Unhappily, this had led the NDP and Energy critic John Horgan to support Liquefied Natural Gas (LNG) plants in northwest BC for export. This is turning out to be an unmitigated disaster and my prediction is that there will be no LNG plants in BC thus no market.

But this new axiom, so critical to those who would take away our heritage, is also permitting a gravel pit to be developed in Howe Sound at McNab Creek. This is not for want of private opposition – it is alive and very well indeed. What it’s lacking is public awareness.

Howe Sound is a world-class area. It’s taken a hell of a beating since my Dad, Mom and I fished it back when if you didn’t get a fish you must have forgotten to put a hook on your line. Eagles have returned to how they were in the days when I was a boy and so have porpoises. Whales are being sighted again. Salmon runs, except the ones dependent on the Ashlu, which has been ruined by a private power company, are returning. Howe Sound is for boaters, canoeists, and a paradise for kayaks, as it may well become again for fishermen.

This hasn’t all happened by accident. There are a number of organizations and individuals who have put their hearts and sweat into making these good things happen.

Now in the midst of this recovering of our heritage, a company called Burnco wants to build a 77-hectare gravel pit, running day and night, all year. In doing this they will excavate the entire estuary from one side of the valley to the other, thus eliminating one of only three estuaries in Howe Sound.

This horrid enterprise will change the movement of water through the valley thus threatening the entire estuary and the ecology it sustains. There are 21 species at risk, including Roosevelt Elk, introduced there in 2010 by the BC Ministry of Environment (one of my old stamping grounds) as well as our usual coastal wildlife.

There are other serious problems – like a gravel pit being worked 24/7/365, bringing noise and light pollution in a big way.

Here is the bad news – the really bad news. The project has already got approval in principle and is moving towards environmental hearings. This is the beloved “process” of the MP for the area, John Weston. He has never seen government-style “process” at work. I have and at the risk of repeating myself I’d rather have a root canal without anesthetic than go to another of those democratic disgraces.

When you go to such a meeting to protest the project, period, you are ruled out of order. You’re only there, you see, to help frame the environmental principles to be imposed. The unstated reality, none the less a fact for not being stated, is that this is a done deal.
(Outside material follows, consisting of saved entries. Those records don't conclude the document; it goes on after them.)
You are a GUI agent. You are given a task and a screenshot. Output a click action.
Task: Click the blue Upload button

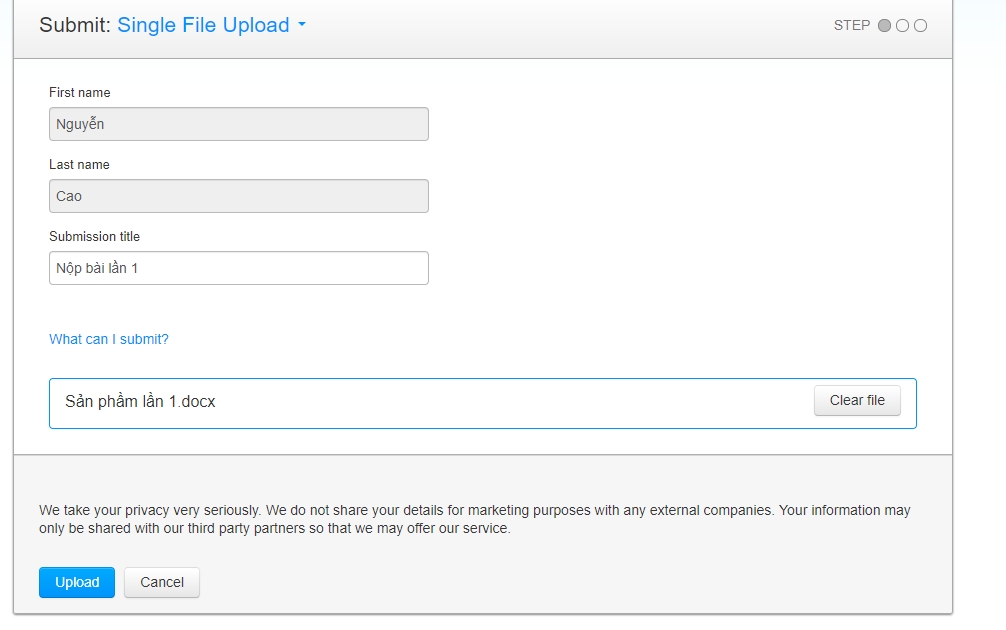(77, 583)
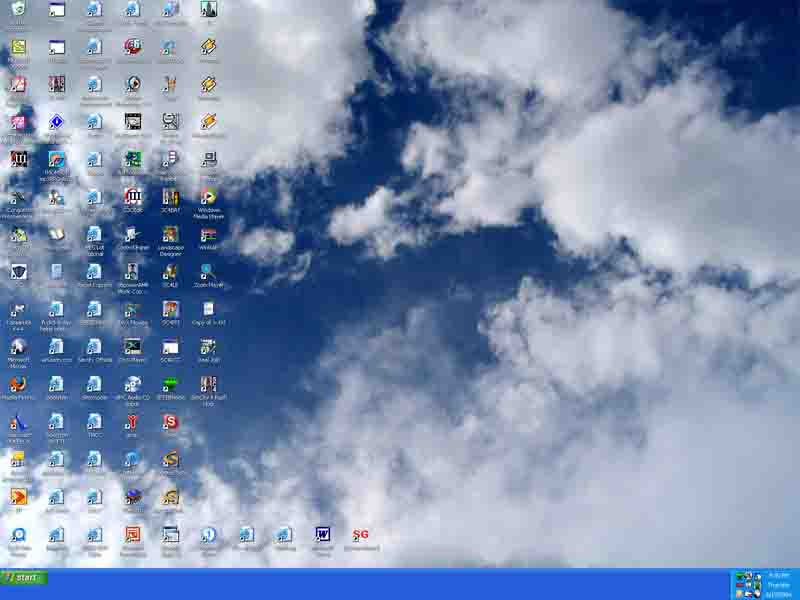Image resolution: width=800 pixels, height=600 pixels.
Task: Select the Mozilla Firefox desktop shortcut
Action: coord(18,385)
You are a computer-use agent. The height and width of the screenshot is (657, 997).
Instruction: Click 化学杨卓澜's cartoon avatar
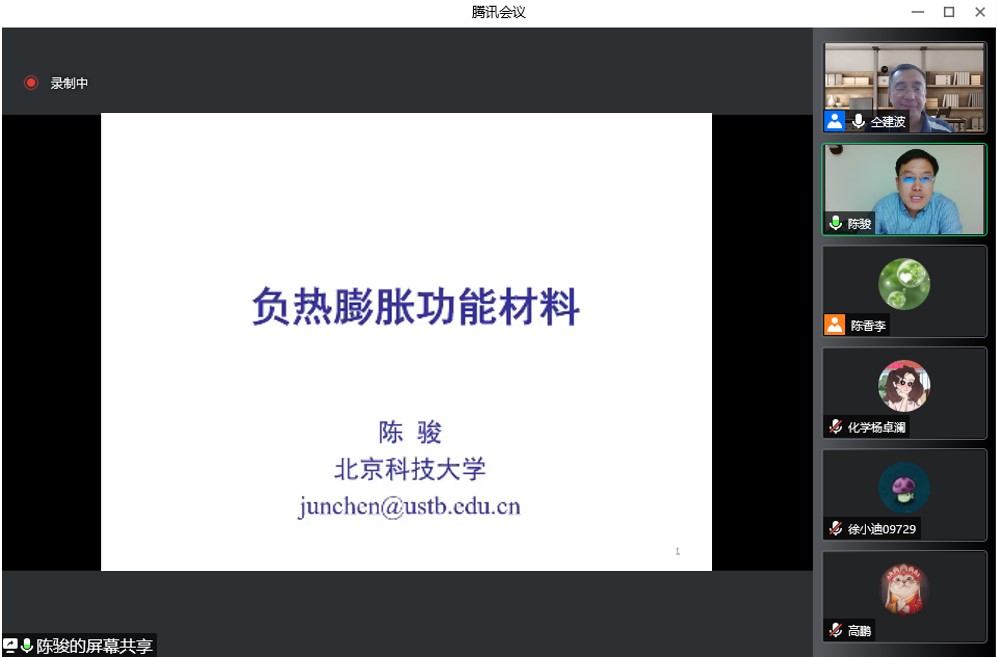(904, 386)
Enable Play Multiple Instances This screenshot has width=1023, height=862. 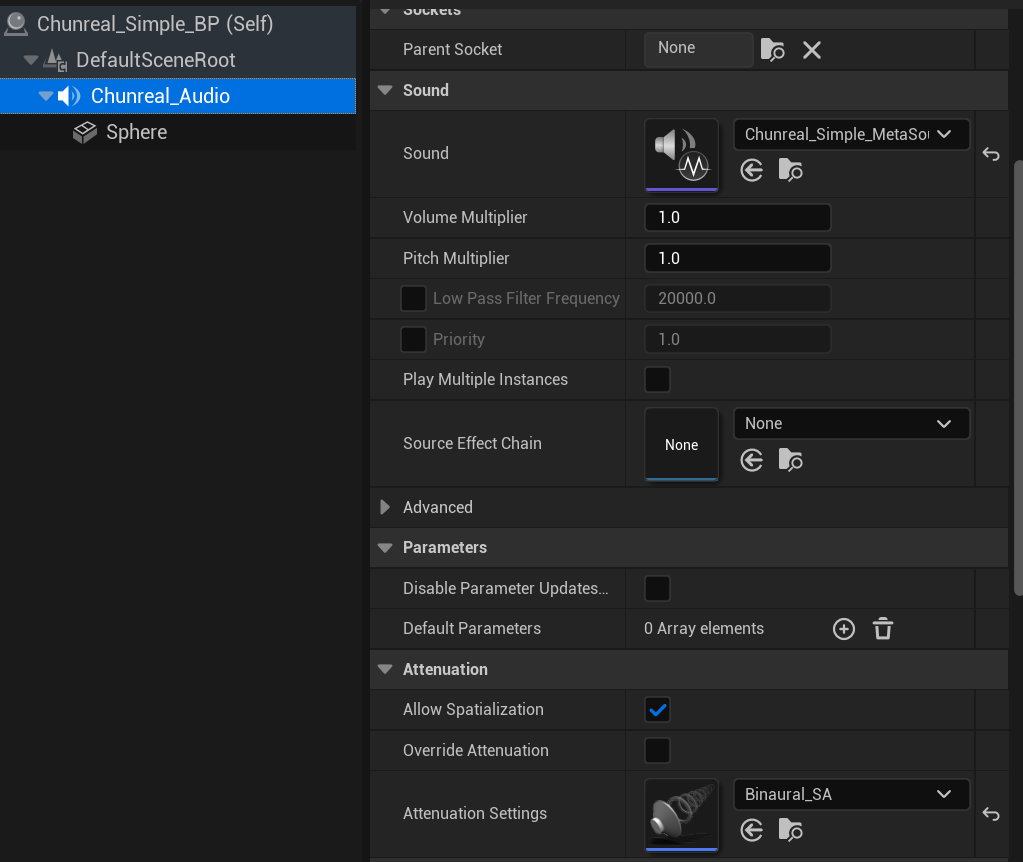[657, 380]
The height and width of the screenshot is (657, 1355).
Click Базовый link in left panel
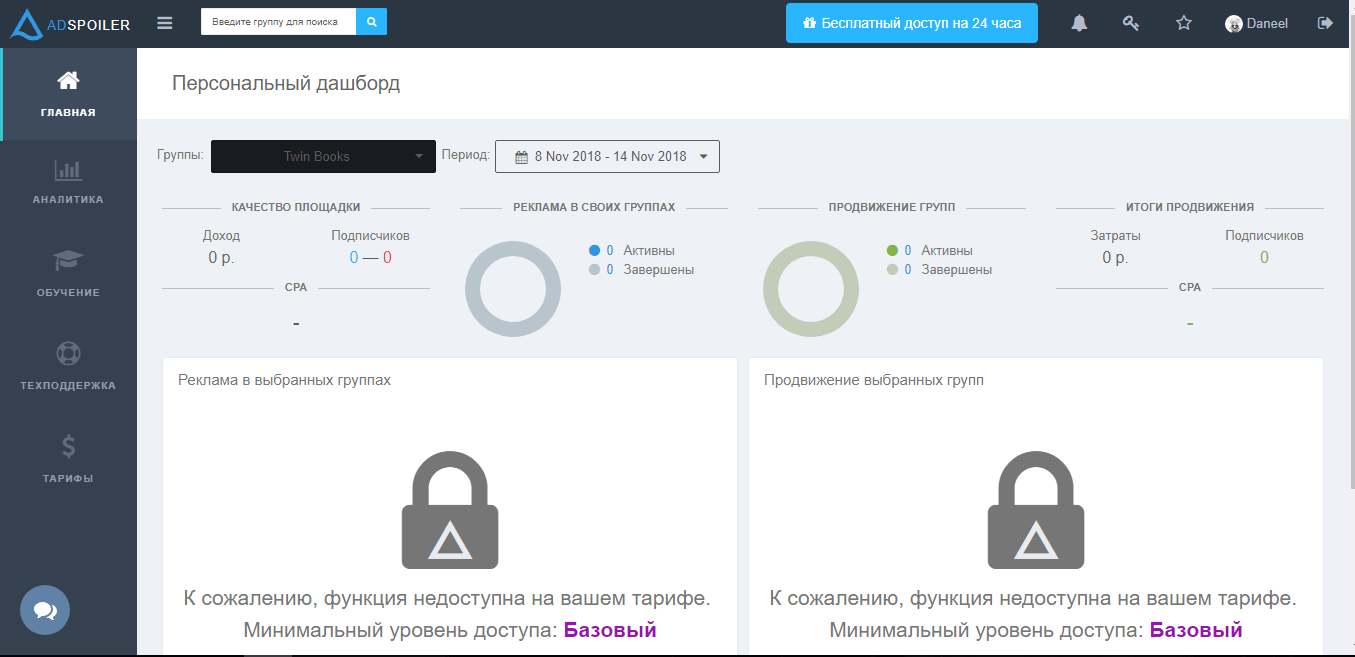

Even the environmental review is cold comfort, for whatever constraints are put in place, the company will ignore them. You don’t have to go far to see what I mean – wander up to the Independent Power Project (IPP) on the Ashlu River. Though they crossed their heart and hoped to die that they would live up to their commitment they haven’t. The environmental destruction they have inflicted has been enormous.

Just 16 private power projects in this region – a quarter of the total in operation in BC – generated a staggering 749 environmental violations in a one year period, according to recent documents pried loose by freedom of information request. These companies faced virtually no consequences for their actions.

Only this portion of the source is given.